This repository provides an example for mobile video object detection and how to increase its accuracy using accelerometer data. Provided way to improve accuracy is a part of my master’s thesis.
Briefly, MobileNet is a backbone (the part of neural network which is used for feature extraction) for Convolutional Neural Networks (CNNs) and it uses depthwise separable convolution instead of classical convolution. Thanks to its specific convolution type, it is faster than similar backbones.
Single Shot Detector (SSD) is a Convolutional Neural Network (CNN) which is developed for object detection and it uses VGG-16 as backbone by default.
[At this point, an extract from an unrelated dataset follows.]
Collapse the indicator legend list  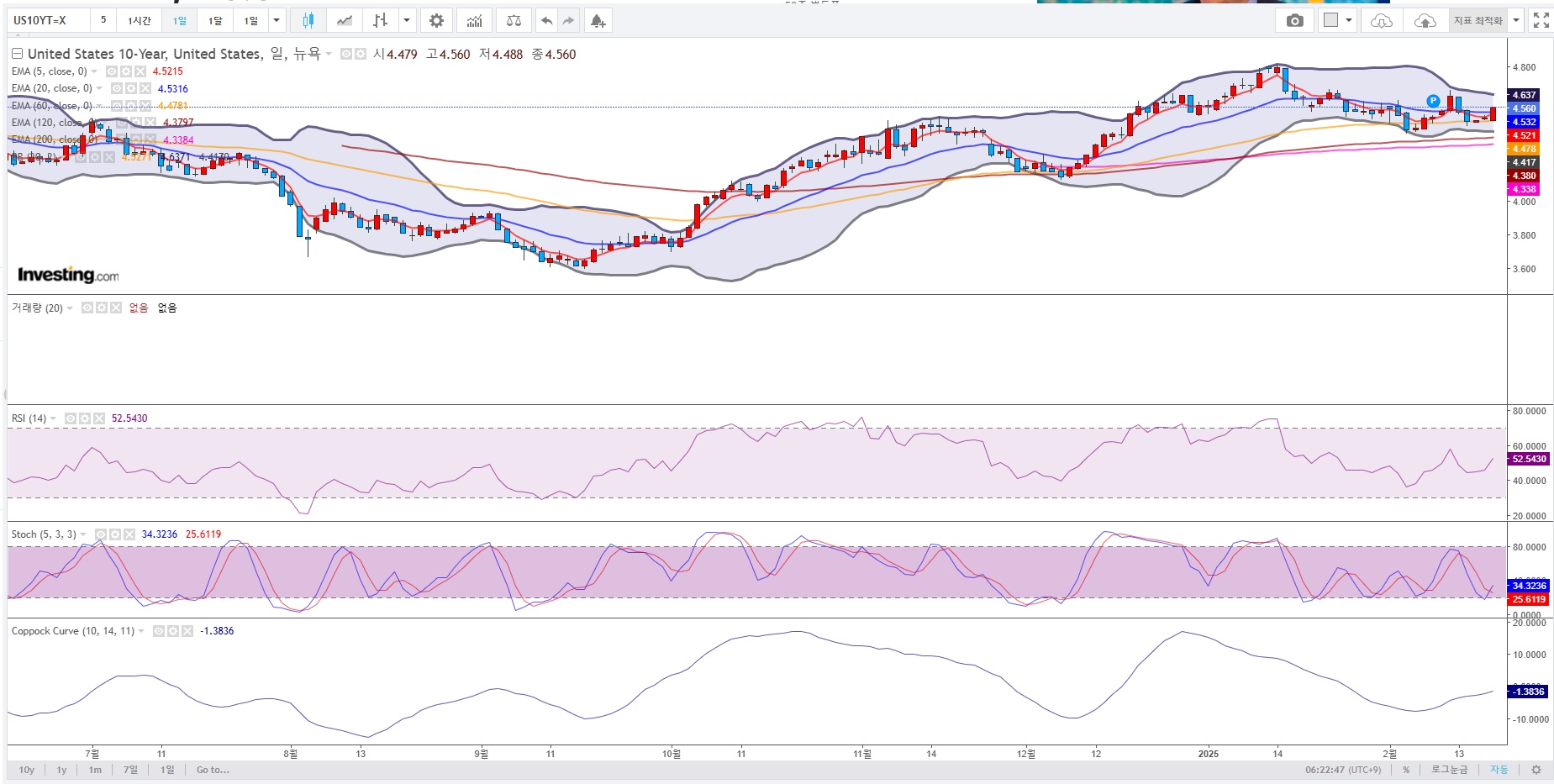coord(17,54)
MobileNet SSD is a combination of classical SSD and MobileNet. It uses MobileNet as backbone instead of VGG-16. This change in backbone makes MobileNet SSD faster than a classical SSD (and unfortunately less accurate). It requires less computing power and memory and consumes less power, so it is more mobile friendly. The following drawing shows how MobileNet and SSD architectures are combined.
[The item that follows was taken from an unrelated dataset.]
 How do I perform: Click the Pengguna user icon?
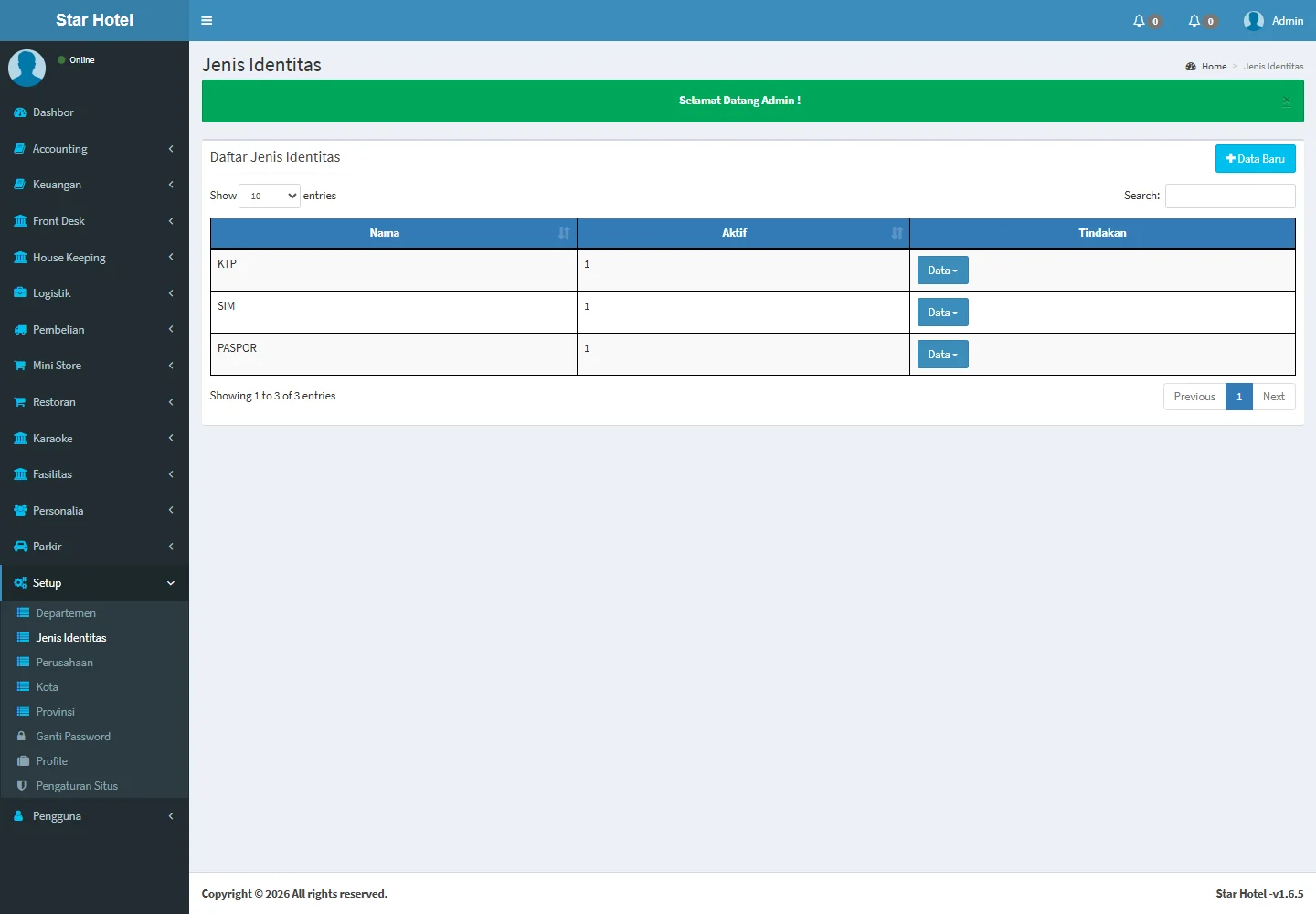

Following plot compares detection speed of both SSD and MobileNet SSD for an example video in an Android device (Xiaomi Mi 5s). Horizontal axis represents frames and vertical axis shows the time spent for each frame in miliseconds. As you can see clearly, the difference in speed is dramatic.
Additionaly, following plot shows the performance of MobileNet SSD on MS COCO 2014 test dataset with respect to different Intersection over Union (IoU) thresholds. Bars represet recall, precision and F-1 score, respectively.
Following videos demonstrate the object detection results of MobileNet SSD. Videos are processed in real-time on an Android device.
In mobile videography, camera moves most of the time. Also, almost every mobile device has an accelerometer that can measure the device (and also camera) movement. Therefore, acceleration data can be used to estimate camera movement and camera motion estimation can be used to improve object detection accuracy. The flowchart below shows how accelerometer data and MobileNet SSD results combined for better object detection.
Videos below demonstrate the object detection results of the new architecture. Videos recorded at 24 FPS with 1280x720 resolution. Result videos play at 3 FPS (8 times slower than original videos). Meaning of the rectangle colors as followings:
Green: The BB generated by using MobileNet SSD
Red: The BB generated by using accelerometer data
Dashed Blue: The BB accepted as final decision (combined result)
The application is based on this example provided by OpenCV. It has been developed by using OpenCV 3.4.1. Model files were taken from Model Zoo. The provided APK and Java files in this repository is only an example for video object detection on an Android device. They show pure MobileNet SSD results and do not use accelerometer data to improve results.